Fully Equipped for Wicked Problems

If I was to pick one word to describe how learning unfolds in my classroom, I would say ‘deliberate’. There is a deliberate process, built from the exploration of pedagogy, inquiry, knowledge building, design thinking,  and integrative thinking which is supported and encouraged by an incredible, global professional learning network that willingly tests ideas and shares ideas.  I start the school year with the goal of equipping students with a thinking and problem-solving toolkit.  Each experience adds another tool or process to the kit until students have the skills and strategies for embracing wicked problems.  Today I had the privilege of observing the culmination of this work in my grade 6 students.

They are working through the pro-pro model process of integrative thinking.  This method is useful when faced with either-or-choices where the idea of accepting trade-offs or making compromises is unappealing.  The process leads problem-solvers to create something new that is better than the choices they were originally considering.  It isn’t easy work.  Students work in teams and grapple with a way of thinking that does not feel natural.  At points along the way they experience confusion and frustration as well as laughter and ah ha moments.

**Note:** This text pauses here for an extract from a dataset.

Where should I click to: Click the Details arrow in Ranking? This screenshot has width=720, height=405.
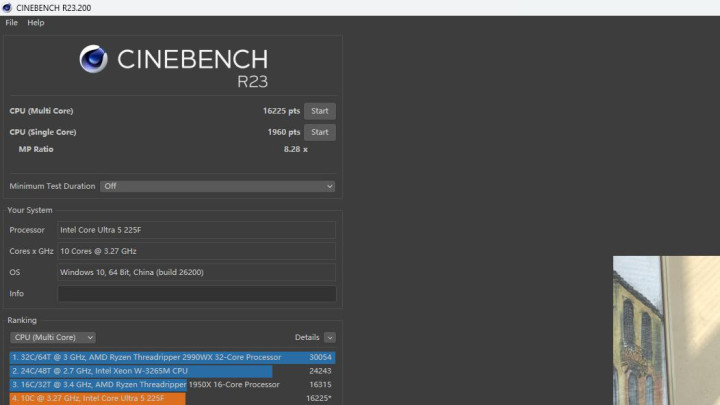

We are into day 2 of the process. Yesterday ended with one class feeling frustrated and confused, mostly due to my having poorly explained some of the steps.  I texted Nogah Kornberg at Rotman this morning for assistance on how to identify benefits within each model.  With her guidance I was able to put the class back on track.

I created an anchor chart to make explicit what we are trying to accomplish.  Students found this extremely helpful.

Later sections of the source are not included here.